Belgique : quand l’art s’efface pour s’accomplir

Le Journal des Arts

Le 1 juin 1995 - 747 mots

À Bruxelles, Dewart présente jusqu’au 2 juillet les travaux d’Ulrike Bolenz. Cette jeune Allemande utilise le nu féminin pour une exploration technique, qui joue d’impressions photographiques sur des supports imprimés dont elles perturbent la lecture. L’image devient une trame que l’artiste explore en la griffant, en la souillant et en la compressant dans des blocs de plexiglas. Un travail graphique hautement maîtrisé (6-10 impasse Saint-Jacques, 1000 Bruxelles).

Jusqu’au 24 juin, la GPOA fête ses dix ans d’existence comme galerie de prêt d’œuvres d’art. Pierre Ivacheff, Marcasse, Dominique Pelgrims et Myriam Orban y présentent des travaux récents. Des personnalités différentes et attachantes. Entre le sérialisme de Marcasse, les recherches conceptuelles d’Ivacheff, Pelgrims et Orban se signalent par la sensibilité de leurs recherches, qui appellent le pastel pour animer d’un voile suave des paysages fragmentés par la mémoire (Château Malou, 45 chaussée de Stockel, 1200 Bruxelles).

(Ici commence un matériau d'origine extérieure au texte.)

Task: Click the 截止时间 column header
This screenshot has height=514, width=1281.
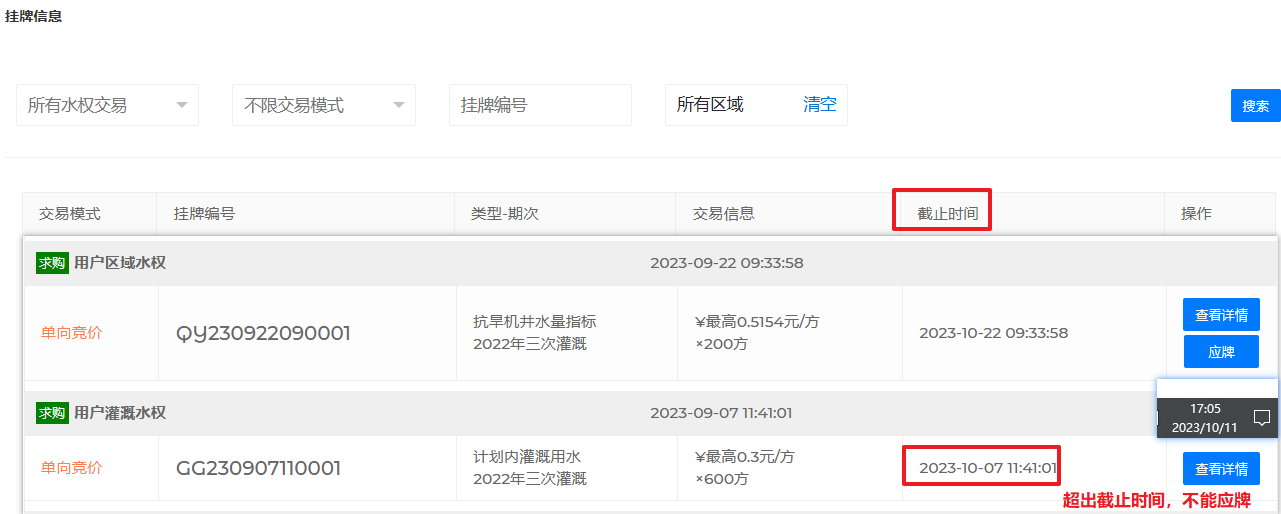Action: click(x=947, y=214)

Chez Rodolphe Janssen, Bernard Voita expose jusqu’au 10 juin ses pièges photographiques : paysages architecturaux composés dans l’atelier et dont un seul détail trahit la nature factice. Une réflexion portée sur l’illusion de l’image dans cet instantané truqué qu’est la photographie (35 rue de Livourne, 1050 Bruxelles).

À l’Autre Musée, qui malgré son nom est bien une galerie, Arié Mandelbaum expose dessins (122 rue du Viaduc, 1040 Bruxelles) et peintures (place des Martyres, 1000 Bruxelles) témoignant de la permanence d’une recherche qui lie l’effacement des corps aux incertitudes de la mémoire et le désir d’expression à un retour à la tradition Renaissance des Masaccio et della Francesca. Un travail de lente maturation.

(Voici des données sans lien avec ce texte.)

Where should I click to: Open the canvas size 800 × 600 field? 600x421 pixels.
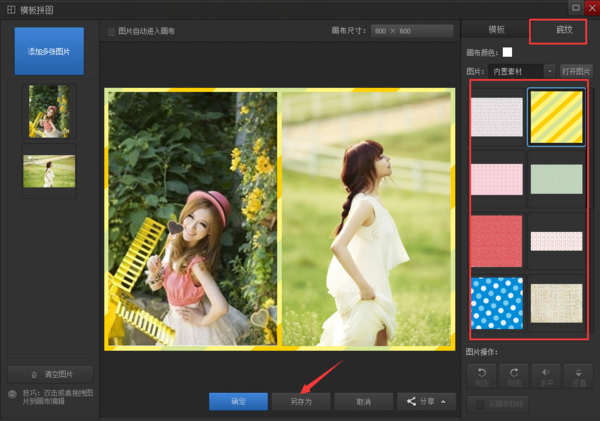pos(412,31)
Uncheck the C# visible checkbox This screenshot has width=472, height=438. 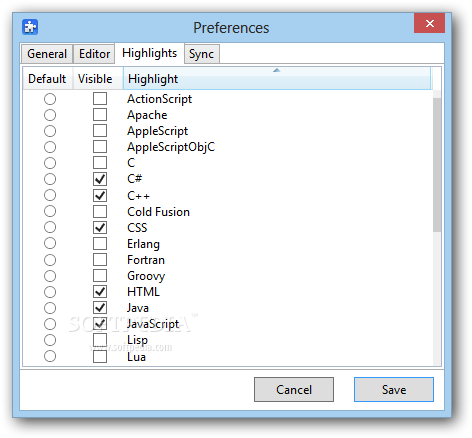[100, 179]
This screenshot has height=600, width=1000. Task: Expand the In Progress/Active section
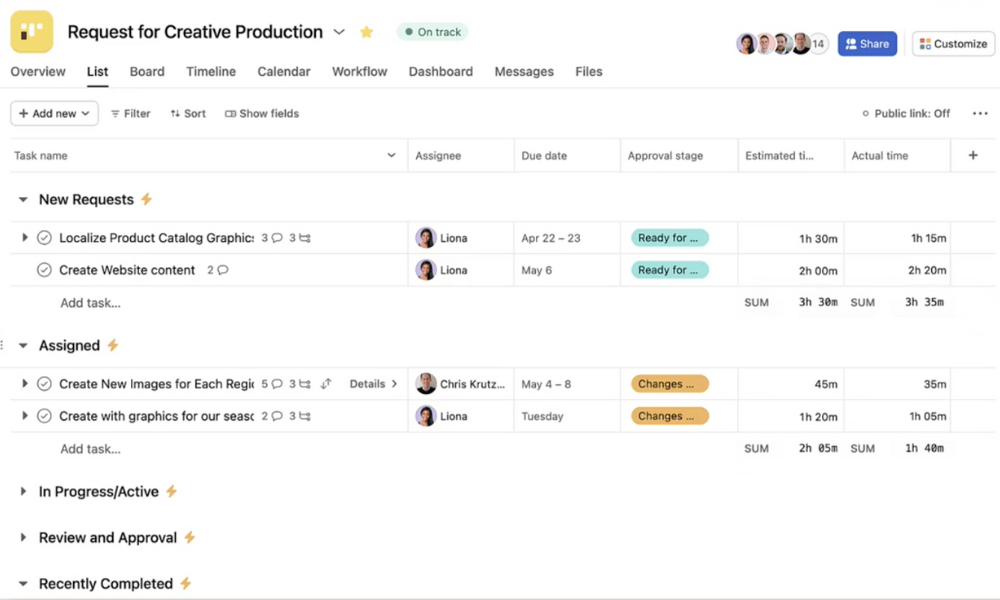23,491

Jusqu’au 15 juin, Pierre Hallet présente un ensemble d’œuvres de Bern Wery. L’inspiration biblique donne à ces paysages matiérés une intensité d’expression. Le geste devient récit et la forme s’éclaire, progressivement, comme un signe. Des petits formats qui témoignent d’une monumentalité assurée (33 rue Ernest Allard, 1000 Bruxelles).

À Hingene, la galerie Den Heeck présente jusqu’au 12 juin les sculptures de Dré Peeters et les peintures de Bruno Sluyts. L’assemblage y règne en maître : signes et matières se font évocations d’une vie fragmentée, qui s’étale et se dresse au rythme de la vie moderne (54 Debaer­de­maeker­straat).

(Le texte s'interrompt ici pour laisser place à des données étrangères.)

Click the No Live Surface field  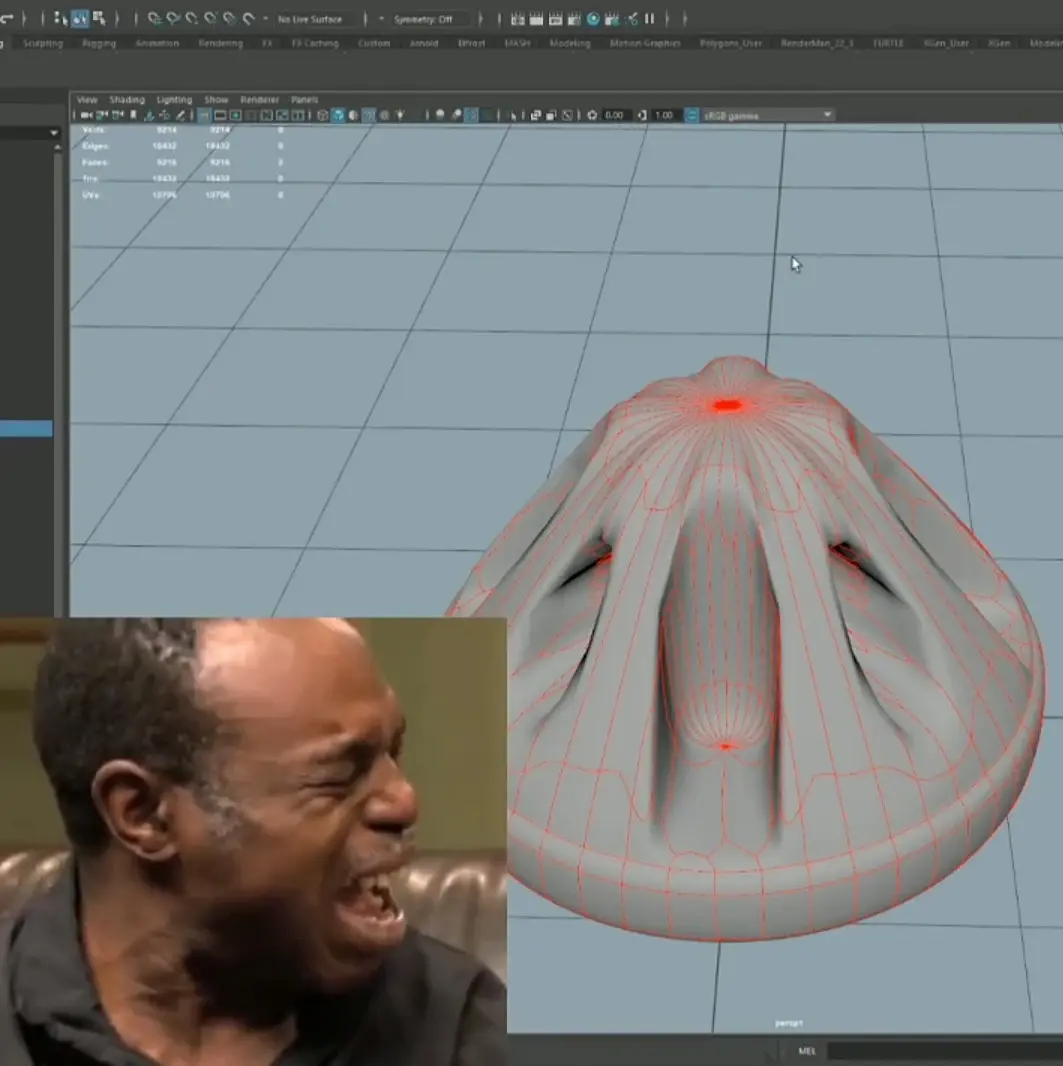tap(311, 19)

À Gand, Magnus Fine Art expose dessins et peintures de Michel Buylen. Ses Obvious Mysteries insistent sur l’ambiguïté d’une image parfaitement réaliste dans sa facture, qui nous renvoie l’illusion de poses théâtrales repliées sur elles-mêmes. Le désir d’expression ne parvient pas à se déclarer hors de sa seule présence. Une œuvre tout en nuance et en interrogation (83 De Kerchovenlaan).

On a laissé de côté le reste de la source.